Kreml zu Ukraine-Krise: EU soll an die eigenen Interessen denken

© SNA / Pawel Bednjakow / Zur BilddatenbankKreml-Sprecher Dmitri Peskow (Archivbild)
Kreml-Sprecher Dmitri Peskow (Archivbild) - SNA, 1920, 14.02.2022
Vor dem Antrittsbesuch des deutschen Bundeskanzlers Olaf Scholz in Moskau erwartet der Kreml, dass sich Europa in der aktuellen Ukraine-Krise aus dem US-Einfluss befreit und zunehmend von den eigenen Interessen leiten lässt.
Die europäischen Staaten bemühten sich energisch darum, ihre Außen- und Sicherheitspolitik zu verstärken, sagte Dmitri Peskow, Pressesprecher des russischen Präsidenten Wladimir Putin. „Die Europäer versuchen verzweifelt, den außenpolitischen Stellenwert der EU in der Welt zu erhöhen“, so Peskow im SNA-Gespräch. „Doch das klappt nicht ganz. (…) Weil der Einfluss Washingtons immer noch sehr stark ist.“
Den Vereinigten Staaten warf der Kreml-Sprecher vor, ihre Partner in Europa „auf die Art eines Cowboys“ zu beeinflussen. „Sie (die USA – Anm. d. Red.) sagen es ohne Umschweife, wer was tun soll, und welche Konsequenzen es gibt, wenn jemand nicht einverstanden ist.“
Dies widerspräche aber dem Wunsch der Europäer, mehr Souveränität über ihre außenpolitischen Interessen zu erlangen. „Wir wollen hoffen, dass der gesunde Menschenverstand hier die Oberhand gewinnt, und dass die Europäer in erster Linie an unser gemeinsames Haus, an Europa denken, wo wir als Nachbarn nebeneinander leben“, betonte Peskow.

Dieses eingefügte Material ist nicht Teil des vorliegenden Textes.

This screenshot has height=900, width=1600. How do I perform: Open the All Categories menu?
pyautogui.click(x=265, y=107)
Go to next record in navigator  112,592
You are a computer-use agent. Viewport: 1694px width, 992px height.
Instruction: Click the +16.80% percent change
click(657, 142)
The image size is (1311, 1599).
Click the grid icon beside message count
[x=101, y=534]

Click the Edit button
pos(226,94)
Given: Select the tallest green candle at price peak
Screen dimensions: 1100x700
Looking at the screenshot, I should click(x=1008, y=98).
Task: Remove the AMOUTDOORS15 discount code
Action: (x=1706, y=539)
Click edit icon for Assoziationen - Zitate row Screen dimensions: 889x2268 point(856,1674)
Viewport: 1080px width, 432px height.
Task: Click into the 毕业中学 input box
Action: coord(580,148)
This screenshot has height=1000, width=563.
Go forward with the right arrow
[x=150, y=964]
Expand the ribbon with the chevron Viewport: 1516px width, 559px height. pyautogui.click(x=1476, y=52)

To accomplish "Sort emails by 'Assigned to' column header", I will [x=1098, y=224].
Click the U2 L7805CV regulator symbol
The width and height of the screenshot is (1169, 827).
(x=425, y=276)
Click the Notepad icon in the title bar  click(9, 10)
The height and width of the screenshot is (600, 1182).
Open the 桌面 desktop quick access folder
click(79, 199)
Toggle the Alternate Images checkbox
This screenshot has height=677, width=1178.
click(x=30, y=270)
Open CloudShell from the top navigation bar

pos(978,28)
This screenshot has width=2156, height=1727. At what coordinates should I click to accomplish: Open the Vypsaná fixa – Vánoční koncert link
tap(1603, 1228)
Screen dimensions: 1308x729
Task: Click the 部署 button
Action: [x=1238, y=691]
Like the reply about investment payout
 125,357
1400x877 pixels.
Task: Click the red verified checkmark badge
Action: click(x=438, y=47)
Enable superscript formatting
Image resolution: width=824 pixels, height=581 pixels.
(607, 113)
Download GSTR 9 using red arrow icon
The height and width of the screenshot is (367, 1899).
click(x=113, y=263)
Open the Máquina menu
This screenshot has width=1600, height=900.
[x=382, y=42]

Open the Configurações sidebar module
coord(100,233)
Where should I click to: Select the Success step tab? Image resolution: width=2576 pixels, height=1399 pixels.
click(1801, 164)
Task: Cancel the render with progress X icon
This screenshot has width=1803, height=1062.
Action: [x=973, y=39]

Russland aktualisiert außenpolitisches Konzept

Im Bereich der Abrüstung stellt sich der Kreml auf langwierige Verhandlungen ein. „Beim Thema Abrüstung läuft alles nicht sehr gut“, räumte Peskow ein. Die Gespräche würden vermutlich viele Jahre dauern und nicht unbedingt zu einem Ergebnis führen.
Vor diesem Hintergrund will Russland dem Kreml-Sprecher zufolge sein außenpolitisches Konzept überarbeiten und an die neuen Realitäten anpassen. Der Sicherheitsrat in Moskau habe vor einer Woche bereits über neue Eckpfeiler der Außenpolitik beraten, teilte Peksow mit. „Das Konzept wird noch unter Berücksichtigung der aktuellen Entwicklung ergänzt werden.“
Westliche Staaten werfen Russland seit Wochen vor, Streitkräfte an der ukrainischen Grenze zusammengezogen zu haben, was sie als ein Anzeichen für eine bevorstehende Intervention deuten. Moskau bestreitet die angeblichen Einmarschpläne und sieht sich durch das Heranrücken der Nato an seine Grenzen bedroht.
Deshalb forderte Moskau von den USA und der Allianz umfassende Sicherheitsgarantien. Unter anderem verlangt Russland ein Ende der Nato-Osterweiterung und einen Verzicht auf eine mögliche Aufnahme der Ukraine in das Militärbündnis. Diplomatische Gespräche auf höchster Ebene hatten zuletzt keinen Durchbruch gebracht. In dieser Woche will der deutsche Kanzler Olaf Scholz Kiew und Moskau besuchen, um sich für eine friedliche Lösung einzusetzen.